When I spoke with Hanson recently, he said he had come upon the objects by accident, as a graduate student in the early 1970s researching Sioux trade artifacts. Flipping through the card catalog in the anthropology department of the National Museum of Natural History, he recognized Warren’s name from books and western atlases he read as a boy. “Here’s a whole section of the real early stuff”—Native American artifacts—“that says, ‘Collected by G.K. Warren,’” Hanson told me. “I said, ‘My God, this is something I would love to research.’” Hanson tracked down Warren artifacts that had been scattered among hundreds of thousands of other items in storage throughout the museum. He learned that about 20 of the Warren items had once been on display, labeled as “examples of Lakota life in the 1850s.” But other than the musty references in the card catalog, there was no other written record of the collection or its provenance.
When Hanson’s book was published, it included a formal description of the massacre, a transcript of Warren’s diary and 58 photographs, many in color, of Lakota belongings. The most heartrending image was the child’s doll. Fashioned from tanned animal hide, with seeds for eyes and flowing locks made from black horsehair, it wore tiny moccasins and a blue wool cloth dress.
In 2010, Karen Little Thunder contacted the museum and was granted permission to come see the items in person. The museum’s storage facility was located in a Virginia suburb of the nation’s capital. She and her then husband, Clayton Wright Jr., passed through security and were met by a museum official named Bill Billeck. “When we started going down to where the items are actually stored, that’s where it became dark,” she remembered. “The storage cabinets were like those red toolboxes with shallow drawers. I’m wearing these little cloth gloves. We were able to go through and find and view and hold several items.” A number of the belongings appeared to be stained with blood. “It was good until we came upon what looked like a baby blanket, a wrap made out of buffalo hide. You could see a little hood for the child’s head. When I put my hand on that little baby wrap, that’s when it hit me really hard. I could see, I could feel, I could imagine a child in that wrap. I mean, it just hit me so hard. This is real. This is what happened. There was a baby in this blanket. I had to turn around and walk away. I just felt like screaming and crying and beating on somebody. It made me angry and sad at the same time.”
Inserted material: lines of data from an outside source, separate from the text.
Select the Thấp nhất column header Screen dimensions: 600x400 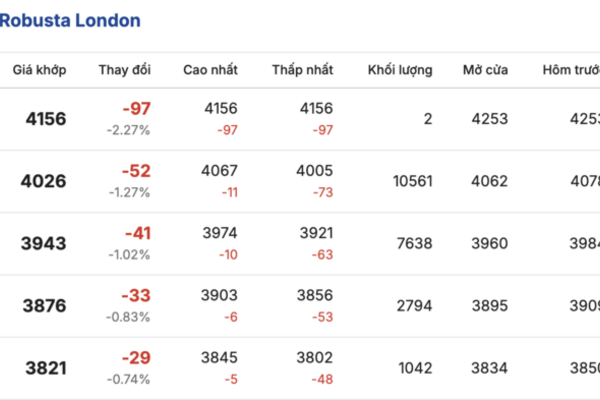[303, 70]
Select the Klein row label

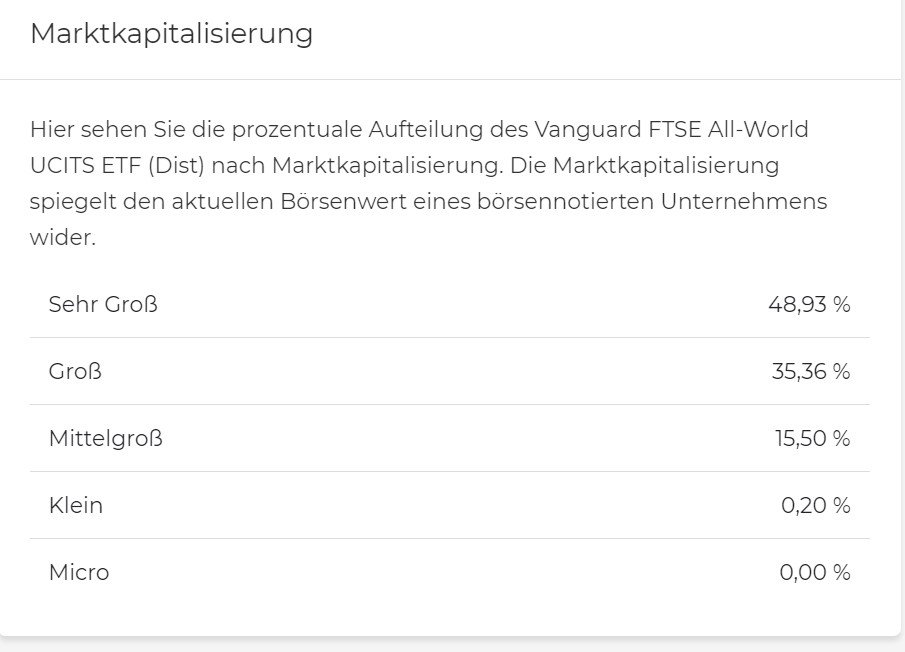(75, 505)
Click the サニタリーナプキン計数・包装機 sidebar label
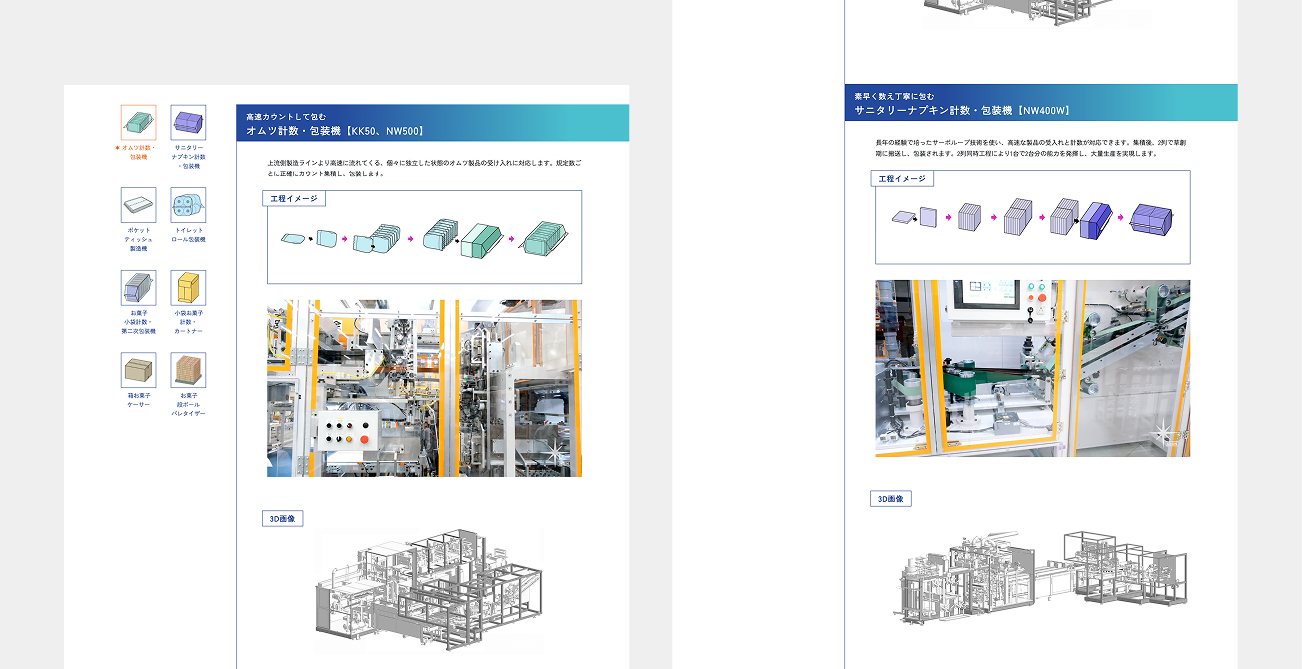The width and height of the screenshot is (1302, 669). tap(188, 157)
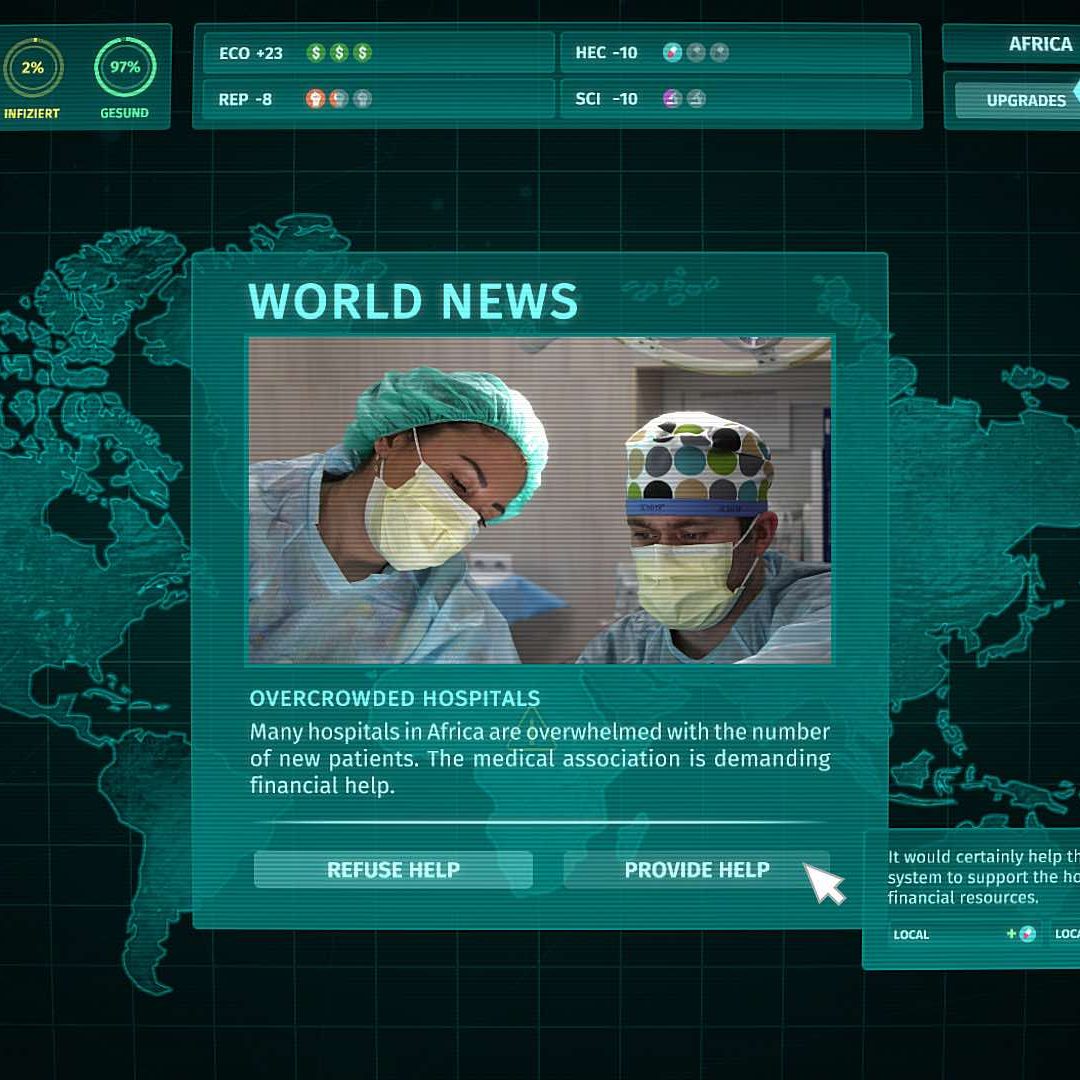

She composed herself and returned to the belongings. Afterward, she felt affirmed. The experience was a sign “that I’m following the right path,” she said. “It’s like when I hear a coyote or I see a beautiful eagle. Those things are answers as well.”
In 1999, Paul Soderman and his family were sorting through the belongings of a recently deceased aunt at her home on Long Island, New York, when they came across a remarkable letter. The letter was written by Soderman’s great-great-grandfather, James Harney Stover, in 1934, when he was in his 80s. In it, he told the story of visiting the White House with his family in April 1861, when he was 12 years old. President Lincoln himself entered the East Room and greeted Stover’s father by name. It turned out the two men had practiced law together in Illinois years before. “The tall president who was 6 feet 4 and a half inches, stooped down and shook hands with me,” Stover wrote. During the visit, it came up that Stover’s mother’s maiden name was Harney. In fact, Stover’s mother told Lincoln, she was the cousin of an Army general named William S. Harney. “And the president said, ‘Well, he is my general in St. Louis, and he and I were in the Black Hawk War together,’” Stover wrote.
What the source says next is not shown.